This is the second part of an investigation to solve a data corruption issue encountered on a Gigabyte ARM64 R120-MP31 board. In the first part I had a look at application, transport and data link layer. In this second part I perform some tests to validate possible data corruption happening in system RAM

The hardware-software interface

When an incoming frame is received on the 10GbE interface of the XGene-1, the controller is capable of mastering the bus and copying directly the data into system memory. The controller maintains a hardware ring buffer of available DMAable memory regions where to copy incoming frames. When the NIC runs out of regions, the hardware ring buffer is refilled by the driver. The DMAable addresses are basically sk_buff allocated with netdev_alloc_skb_ip_align. This function allocates a virtual addresses that is immediately mapped to a physical region. When user space processes allocate memory via malloc, the underlying brk or mmap syscalls add a particular mapping to the virtual address space of the process but a physical frame is normally not reserved until the first page fault. In this case, however, the newly allocated address must be passed over to the hardware which accesses system memory without going through the CPU MMU, making it necessary to have a mapping immediately available.

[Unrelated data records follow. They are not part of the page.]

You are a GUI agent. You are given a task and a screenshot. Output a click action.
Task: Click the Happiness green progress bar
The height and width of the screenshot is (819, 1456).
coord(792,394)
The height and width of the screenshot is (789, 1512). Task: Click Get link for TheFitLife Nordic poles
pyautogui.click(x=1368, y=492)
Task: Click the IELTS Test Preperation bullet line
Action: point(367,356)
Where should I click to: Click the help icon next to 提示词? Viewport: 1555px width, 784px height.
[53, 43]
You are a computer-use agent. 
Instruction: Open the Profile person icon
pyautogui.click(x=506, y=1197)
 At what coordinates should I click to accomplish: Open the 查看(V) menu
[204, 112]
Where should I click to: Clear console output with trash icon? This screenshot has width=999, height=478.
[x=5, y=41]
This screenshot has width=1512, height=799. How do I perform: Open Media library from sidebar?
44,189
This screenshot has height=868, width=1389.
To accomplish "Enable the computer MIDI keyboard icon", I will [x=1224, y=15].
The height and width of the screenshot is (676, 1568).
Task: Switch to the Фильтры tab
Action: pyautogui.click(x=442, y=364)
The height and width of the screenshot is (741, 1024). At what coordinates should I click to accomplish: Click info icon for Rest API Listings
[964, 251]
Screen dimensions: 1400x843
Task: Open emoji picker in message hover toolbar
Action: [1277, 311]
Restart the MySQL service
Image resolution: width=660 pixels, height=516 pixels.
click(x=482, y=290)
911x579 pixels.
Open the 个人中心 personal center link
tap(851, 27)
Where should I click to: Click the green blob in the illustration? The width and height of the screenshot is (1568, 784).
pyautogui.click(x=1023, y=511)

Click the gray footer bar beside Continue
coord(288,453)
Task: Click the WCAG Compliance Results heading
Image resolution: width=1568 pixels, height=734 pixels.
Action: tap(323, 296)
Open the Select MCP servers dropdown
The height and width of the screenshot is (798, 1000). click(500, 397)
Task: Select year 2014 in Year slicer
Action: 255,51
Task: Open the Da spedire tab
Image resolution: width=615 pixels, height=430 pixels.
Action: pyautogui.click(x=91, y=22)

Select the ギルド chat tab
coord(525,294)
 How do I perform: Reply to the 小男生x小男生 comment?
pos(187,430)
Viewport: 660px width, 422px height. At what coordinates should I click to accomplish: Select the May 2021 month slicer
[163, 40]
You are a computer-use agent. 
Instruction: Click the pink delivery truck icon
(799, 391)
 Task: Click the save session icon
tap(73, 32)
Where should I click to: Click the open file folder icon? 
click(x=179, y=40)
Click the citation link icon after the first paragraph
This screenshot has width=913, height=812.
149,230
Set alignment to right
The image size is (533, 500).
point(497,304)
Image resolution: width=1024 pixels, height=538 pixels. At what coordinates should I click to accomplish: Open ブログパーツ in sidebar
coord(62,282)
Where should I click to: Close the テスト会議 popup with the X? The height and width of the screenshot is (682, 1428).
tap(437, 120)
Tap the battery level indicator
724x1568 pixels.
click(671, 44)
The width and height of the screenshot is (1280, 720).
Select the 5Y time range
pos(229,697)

Hardware devices can be restricted from DMA-ing directly to physical addresses. An IOMMU device might interpose between the device and memory, performing address transation between the two. IOMMU will not allow the device to access memory regions which have not been allocated for its I/O, preventing potentially compromised hardware from tampering with the state of the whole system. The kernel allows to obtain a valid DMAble address for the device via the DMA API. In this case dma_map_single is used.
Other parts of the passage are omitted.